__To do__:
A. Rewrite the part of the passage on tax credit debt recovery starting with "From April 2012, HMRC" and going on through "in January 2011.", with "district court" in place of "county court".
B. Write the next part of the passage on tax credit debt recovery, picking up right after its final sentence.

This approach is incorrect. Tax debt cases follow a special procedure called CPRPD7D meaning they do not follow the normal allocation process. Critically CPRPD7D does not apply to tax credits overpayments which basically means that the claim should follow the normal court processes including allowing the claimant to raise a defence and requiring HMRC to answer the points of that defence. A full explanation of the importance of this can be found in an article we wrote in 2008 which explains the procedure.
We still strongly caution against allowing overpayments to reach the county court, but clarification of the status of tax credit debt cases means that claimants may have an opportunity to challenge aspects of HMRC’s case. It remains far from clear how far the courts will go in examining the papers and whether they will consider the test under COP 26. On that basis we prefer to ensure cases are dealt with before proceedings are started.
From April 2012, HMRC began charging costs on cases entered in the county court in England and Wales. Alternative arrangements are in place in Scotland and Northern Ireland. Previously HMRC were unable to recover their costs in going to the county court and obtaining judgement. These changes now align HMRC’s position with that of other creditors. This change came as a result of a consultation exercise carried out between 1 July 2010 and 23 September 2010. The consultation looked at the principle of charging costs where debt cases are entered in the county court in England and Wales and judgment is awarded in their favour. Following the consultation exercise, changes were introduced to the Ministry of Justice’s (MoJ) Civil Procedure Rules to award fixed costs to HMRC in successful court claims in England and Wales for recovery of tax. A summary of responses was published in January 2011.
The Financial Secretary to the Treasury announced, via written ministerial statement in September 2009, that a pilot would take place in 2010 to trial the recovery of HMRC tax credits and self-assessment debts from certain DWP benefits. HMRC then announced an expansion of that pilot and from 14th March 2011 they contacted around 4000 tax credits claimants and 4000 self-assessment customers with letters offering them the opportunity to join the scheme. Advisers should note that this is a voluntary scheme and claimants can choose not to take part.
Further details about the pilot can be found in our policy section.
HMRC have not yet confirmed whether this process will be used as part of their normal processes and no results of the extended pilot have been published.
In the Autumn Statement 2012, HMRC announced a new pilot with DWP looking at ways of recovering money where debts are owed by the same person to both HMRC and DWP. Further details about the pilot can be found in our pilots being trialled section.
DWP will recover tax credit overpayment debts automatically from Universal Credit awards. See our Universal Credit section for more information.
Section 29 Tax Credit Act 2002 has always contained a provision allowing HMRC to recover tax credit overpayments by adjusting the person’s tax code. The legislation states that in this respect tax credit overpayments are to be treated the same as underpayments of tax.
HMRC never used this method of recovery until 2011 when they set up a small pilot. In the earlier years of the system, HMRC prioritised debt recovery by value. Since 2009 they have moved away from this approach and used a campaigns based approach with attempts to segment the overpayment population based on behaviour and risk. As a result of this new approach, they have started to use new mechanisms for debt collection, one of which is collection via the PAYE tax code.

__Extracted material__:
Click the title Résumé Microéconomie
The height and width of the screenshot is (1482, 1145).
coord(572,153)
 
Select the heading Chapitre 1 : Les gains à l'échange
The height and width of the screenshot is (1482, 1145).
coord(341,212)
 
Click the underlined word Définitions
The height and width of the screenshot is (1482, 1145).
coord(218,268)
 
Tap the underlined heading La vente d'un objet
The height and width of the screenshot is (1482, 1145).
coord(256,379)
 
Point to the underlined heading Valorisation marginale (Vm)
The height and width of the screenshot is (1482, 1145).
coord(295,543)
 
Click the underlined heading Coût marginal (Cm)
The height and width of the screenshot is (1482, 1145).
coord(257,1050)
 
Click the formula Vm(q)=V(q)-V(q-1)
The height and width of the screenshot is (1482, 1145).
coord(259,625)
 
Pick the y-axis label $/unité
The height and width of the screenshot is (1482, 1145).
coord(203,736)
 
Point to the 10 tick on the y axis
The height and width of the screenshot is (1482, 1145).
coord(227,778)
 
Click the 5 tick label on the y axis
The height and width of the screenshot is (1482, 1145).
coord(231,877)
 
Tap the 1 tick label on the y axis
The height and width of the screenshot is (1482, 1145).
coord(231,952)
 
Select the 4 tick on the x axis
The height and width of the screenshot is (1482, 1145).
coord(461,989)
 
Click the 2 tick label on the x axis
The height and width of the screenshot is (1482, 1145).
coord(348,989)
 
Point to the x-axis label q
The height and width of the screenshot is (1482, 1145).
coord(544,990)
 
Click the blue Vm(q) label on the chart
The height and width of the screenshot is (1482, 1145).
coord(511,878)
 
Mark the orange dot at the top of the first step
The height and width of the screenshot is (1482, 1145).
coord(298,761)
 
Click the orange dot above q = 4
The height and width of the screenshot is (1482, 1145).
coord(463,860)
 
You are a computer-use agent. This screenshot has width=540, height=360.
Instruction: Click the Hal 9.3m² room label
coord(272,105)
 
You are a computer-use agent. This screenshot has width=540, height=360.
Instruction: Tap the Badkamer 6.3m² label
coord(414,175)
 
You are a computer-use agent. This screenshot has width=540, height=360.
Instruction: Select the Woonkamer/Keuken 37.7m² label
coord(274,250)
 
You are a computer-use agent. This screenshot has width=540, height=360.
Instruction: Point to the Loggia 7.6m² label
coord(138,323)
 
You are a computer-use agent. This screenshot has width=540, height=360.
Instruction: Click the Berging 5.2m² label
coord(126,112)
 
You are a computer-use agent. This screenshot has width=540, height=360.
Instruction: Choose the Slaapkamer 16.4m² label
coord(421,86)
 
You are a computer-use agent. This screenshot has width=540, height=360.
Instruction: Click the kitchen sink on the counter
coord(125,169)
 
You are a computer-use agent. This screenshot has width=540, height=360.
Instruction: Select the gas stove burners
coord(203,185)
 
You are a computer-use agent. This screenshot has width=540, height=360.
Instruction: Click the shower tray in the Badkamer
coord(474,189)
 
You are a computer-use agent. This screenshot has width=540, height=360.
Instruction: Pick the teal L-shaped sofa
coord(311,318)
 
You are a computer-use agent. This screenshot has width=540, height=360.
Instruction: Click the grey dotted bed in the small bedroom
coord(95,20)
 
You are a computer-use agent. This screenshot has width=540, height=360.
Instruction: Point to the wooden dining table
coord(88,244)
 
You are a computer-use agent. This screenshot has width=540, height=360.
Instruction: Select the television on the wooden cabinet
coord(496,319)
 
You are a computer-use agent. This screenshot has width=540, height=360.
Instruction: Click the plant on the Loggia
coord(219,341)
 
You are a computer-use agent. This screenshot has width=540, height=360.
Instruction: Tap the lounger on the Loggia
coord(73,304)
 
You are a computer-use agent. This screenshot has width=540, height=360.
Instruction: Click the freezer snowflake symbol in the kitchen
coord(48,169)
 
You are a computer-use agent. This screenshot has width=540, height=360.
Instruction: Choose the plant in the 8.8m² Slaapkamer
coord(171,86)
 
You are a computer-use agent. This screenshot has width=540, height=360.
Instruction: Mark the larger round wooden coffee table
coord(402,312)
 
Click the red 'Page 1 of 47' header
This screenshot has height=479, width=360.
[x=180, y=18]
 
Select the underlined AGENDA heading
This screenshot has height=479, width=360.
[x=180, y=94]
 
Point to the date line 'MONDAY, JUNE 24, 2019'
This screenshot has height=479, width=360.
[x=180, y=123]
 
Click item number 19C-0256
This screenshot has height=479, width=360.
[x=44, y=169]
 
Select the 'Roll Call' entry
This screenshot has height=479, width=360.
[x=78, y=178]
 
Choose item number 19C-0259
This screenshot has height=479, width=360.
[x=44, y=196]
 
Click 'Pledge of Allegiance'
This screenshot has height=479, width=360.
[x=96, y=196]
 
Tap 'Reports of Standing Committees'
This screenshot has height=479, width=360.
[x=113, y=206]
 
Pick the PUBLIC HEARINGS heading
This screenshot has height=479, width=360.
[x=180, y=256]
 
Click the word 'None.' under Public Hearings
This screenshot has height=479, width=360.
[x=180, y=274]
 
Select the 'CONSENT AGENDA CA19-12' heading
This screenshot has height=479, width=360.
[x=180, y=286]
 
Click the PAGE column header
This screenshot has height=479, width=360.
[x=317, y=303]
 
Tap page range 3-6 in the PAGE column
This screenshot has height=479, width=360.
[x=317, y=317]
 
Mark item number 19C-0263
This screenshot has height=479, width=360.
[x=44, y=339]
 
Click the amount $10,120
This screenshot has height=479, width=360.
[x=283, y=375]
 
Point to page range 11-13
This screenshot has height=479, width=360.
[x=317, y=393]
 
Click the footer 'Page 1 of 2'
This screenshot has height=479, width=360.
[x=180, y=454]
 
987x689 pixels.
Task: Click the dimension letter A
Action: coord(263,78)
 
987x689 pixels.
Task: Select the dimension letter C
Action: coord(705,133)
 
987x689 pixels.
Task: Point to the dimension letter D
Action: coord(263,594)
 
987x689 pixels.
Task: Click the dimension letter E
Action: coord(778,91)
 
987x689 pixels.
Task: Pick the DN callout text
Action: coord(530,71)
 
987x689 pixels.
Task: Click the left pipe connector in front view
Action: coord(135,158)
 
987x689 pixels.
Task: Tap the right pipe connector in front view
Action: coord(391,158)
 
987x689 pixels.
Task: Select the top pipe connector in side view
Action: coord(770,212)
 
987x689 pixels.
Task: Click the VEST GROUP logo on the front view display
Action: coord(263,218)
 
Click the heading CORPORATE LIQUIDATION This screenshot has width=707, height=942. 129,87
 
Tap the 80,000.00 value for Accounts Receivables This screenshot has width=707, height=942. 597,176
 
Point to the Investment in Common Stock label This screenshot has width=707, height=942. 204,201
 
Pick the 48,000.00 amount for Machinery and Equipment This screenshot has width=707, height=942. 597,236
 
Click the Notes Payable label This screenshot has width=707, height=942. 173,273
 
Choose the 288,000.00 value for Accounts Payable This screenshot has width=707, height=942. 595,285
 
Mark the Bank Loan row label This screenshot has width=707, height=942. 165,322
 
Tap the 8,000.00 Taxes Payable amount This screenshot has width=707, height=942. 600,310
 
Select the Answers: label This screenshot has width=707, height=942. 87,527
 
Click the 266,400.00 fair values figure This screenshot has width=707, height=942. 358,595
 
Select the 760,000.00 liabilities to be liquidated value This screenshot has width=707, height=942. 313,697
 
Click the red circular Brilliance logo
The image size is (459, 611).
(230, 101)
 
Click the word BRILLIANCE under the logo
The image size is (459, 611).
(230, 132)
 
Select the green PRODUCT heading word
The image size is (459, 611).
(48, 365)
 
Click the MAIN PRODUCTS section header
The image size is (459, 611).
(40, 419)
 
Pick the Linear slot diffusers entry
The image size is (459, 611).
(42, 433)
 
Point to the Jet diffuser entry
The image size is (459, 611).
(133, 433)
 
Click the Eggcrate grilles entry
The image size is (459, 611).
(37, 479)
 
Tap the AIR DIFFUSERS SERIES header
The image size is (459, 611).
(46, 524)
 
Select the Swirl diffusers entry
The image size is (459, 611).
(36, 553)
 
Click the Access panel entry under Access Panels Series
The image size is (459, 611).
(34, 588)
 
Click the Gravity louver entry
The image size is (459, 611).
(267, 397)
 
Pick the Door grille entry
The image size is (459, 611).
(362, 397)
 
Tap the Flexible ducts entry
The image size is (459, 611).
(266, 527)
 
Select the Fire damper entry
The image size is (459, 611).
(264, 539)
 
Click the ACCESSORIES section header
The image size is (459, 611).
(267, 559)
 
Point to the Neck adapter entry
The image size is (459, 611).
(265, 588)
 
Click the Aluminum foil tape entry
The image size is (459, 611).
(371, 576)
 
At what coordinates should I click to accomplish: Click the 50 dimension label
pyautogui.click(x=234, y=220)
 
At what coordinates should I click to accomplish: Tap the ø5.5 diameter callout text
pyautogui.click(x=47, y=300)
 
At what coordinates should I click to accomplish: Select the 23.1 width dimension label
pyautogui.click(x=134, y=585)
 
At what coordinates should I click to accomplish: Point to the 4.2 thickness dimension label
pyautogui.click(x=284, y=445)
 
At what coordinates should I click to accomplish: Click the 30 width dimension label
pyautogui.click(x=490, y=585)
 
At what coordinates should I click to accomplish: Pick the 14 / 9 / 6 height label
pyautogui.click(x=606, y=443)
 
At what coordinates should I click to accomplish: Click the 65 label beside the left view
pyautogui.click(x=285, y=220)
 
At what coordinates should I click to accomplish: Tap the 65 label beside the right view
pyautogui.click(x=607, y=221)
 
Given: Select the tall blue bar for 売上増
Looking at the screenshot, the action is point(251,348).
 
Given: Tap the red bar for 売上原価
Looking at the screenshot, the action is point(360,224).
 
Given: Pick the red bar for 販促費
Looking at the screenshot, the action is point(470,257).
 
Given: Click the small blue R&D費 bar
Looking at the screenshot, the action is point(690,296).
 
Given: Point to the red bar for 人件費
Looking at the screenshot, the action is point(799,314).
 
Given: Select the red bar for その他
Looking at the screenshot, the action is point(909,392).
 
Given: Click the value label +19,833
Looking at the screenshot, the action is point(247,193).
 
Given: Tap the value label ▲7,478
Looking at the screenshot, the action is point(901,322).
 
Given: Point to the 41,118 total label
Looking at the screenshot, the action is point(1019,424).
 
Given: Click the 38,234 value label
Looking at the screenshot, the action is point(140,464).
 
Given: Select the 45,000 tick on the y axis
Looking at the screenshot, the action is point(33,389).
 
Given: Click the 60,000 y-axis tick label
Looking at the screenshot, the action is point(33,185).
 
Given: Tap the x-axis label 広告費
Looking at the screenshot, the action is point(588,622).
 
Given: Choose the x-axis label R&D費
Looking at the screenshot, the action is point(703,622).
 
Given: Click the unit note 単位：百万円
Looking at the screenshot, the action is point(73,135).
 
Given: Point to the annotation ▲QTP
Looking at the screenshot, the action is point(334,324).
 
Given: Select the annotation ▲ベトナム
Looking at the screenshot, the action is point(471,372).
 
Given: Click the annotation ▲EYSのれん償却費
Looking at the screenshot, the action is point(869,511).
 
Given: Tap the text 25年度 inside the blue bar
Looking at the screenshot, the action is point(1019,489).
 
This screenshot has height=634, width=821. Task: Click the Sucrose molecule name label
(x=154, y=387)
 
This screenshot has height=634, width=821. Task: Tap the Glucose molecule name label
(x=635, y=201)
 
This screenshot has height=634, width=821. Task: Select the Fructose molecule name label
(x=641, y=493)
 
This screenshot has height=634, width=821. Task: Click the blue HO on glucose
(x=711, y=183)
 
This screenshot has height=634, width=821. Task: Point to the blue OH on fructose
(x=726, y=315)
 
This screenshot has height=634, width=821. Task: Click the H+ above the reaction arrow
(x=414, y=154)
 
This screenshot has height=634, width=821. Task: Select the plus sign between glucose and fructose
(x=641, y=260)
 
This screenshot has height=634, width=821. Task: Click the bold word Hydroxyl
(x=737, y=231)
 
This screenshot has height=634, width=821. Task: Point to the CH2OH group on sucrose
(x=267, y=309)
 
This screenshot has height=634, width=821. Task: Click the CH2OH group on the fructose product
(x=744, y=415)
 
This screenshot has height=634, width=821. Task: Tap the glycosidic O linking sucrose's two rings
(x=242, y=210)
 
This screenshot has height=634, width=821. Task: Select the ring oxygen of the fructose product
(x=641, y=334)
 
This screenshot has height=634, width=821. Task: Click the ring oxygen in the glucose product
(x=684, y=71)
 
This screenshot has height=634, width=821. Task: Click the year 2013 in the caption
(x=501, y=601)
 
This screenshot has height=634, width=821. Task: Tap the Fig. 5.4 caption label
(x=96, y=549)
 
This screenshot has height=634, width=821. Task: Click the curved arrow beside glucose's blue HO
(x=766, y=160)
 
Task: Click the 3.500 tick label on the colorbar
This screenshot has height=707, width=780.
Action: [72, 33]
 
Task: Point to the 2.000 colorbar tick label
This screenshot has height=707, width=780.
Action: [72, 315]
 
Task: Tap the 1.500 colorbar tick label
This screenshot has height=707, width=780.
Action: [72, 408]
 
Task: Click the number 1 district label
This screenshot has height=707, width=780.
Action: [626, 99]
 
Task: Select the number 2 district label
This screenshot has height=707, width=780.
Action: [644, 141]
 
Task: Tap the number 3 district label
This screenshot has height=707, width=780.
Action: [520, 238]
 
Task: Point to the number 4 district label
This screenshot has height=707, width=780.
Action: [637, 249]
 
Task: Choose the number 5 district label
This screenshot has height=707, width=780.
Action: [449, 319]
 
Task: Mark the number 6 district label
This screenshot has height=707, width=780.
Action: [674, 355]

__Task answers__:
A.
From April 2012, HMRC began charging costs on cases entered in the district court in England and Wales. Alternative arrangements are in place in Scotland and Northern Ireland. Previously HMRC were unable to recover their costs in going to the district court and obtaining judgement. These changes now align HMRC’s position with that of other creditors. This change came as a result of a consultation exercise carried out between 1 July 2010 and 23 September 2010. The consultation looked at the principle of charging costs where debt cases are entered in the district court in England and Wales and judgment is awarded in their favour. Following the consultation exercise, changes were introduced to the Ministry of Justice’s (MoJ) Civil Procedure Rules to award fixed costs to HMRC in successful court claims in England and Wales for recovery of tax. A summary of responses was published in January 2011.

B.
A change to the PAYE regulations was needed to enable debts to be collected in this way from those in PAYE employment or those in receipt of a UK-based pension. A consultation document was issued on the detailed regulations and the raising of the recovery limit to £3000. The responses to this consultation were published on the HMRC website. The regulations came into force on 20 July 2011.
As a result, DMB will now identify tax credits direct recovery overpayments that are suitable for collection via an adjustment to the claimant’s PAYE tax code. This will apply to anyone in PAYE employment or in receipt of a UK-based pension who does not have an overpayment exceeding £3000. The first debts will be included in the 2012/13 code from 6 April 2012. It will continue to be used in 2014/15.
It should be noted that this method of recovery is voluntary, however HMRC will only allow the claimant to refuse if they offer to repay via another method.
The HMRC guidance explains the process as follows:
'DMB will issue a letter, to the selected customers, which explains that HMRC are considering collecting the tax credit overpayment by adjusting their tax code and increasing the amount of tax they will pay in the next tax year. The letter asks the customer to call DMB on 0845 302 1421 within 30 days, from the date of the letter, if they do not want HMRC to take this action.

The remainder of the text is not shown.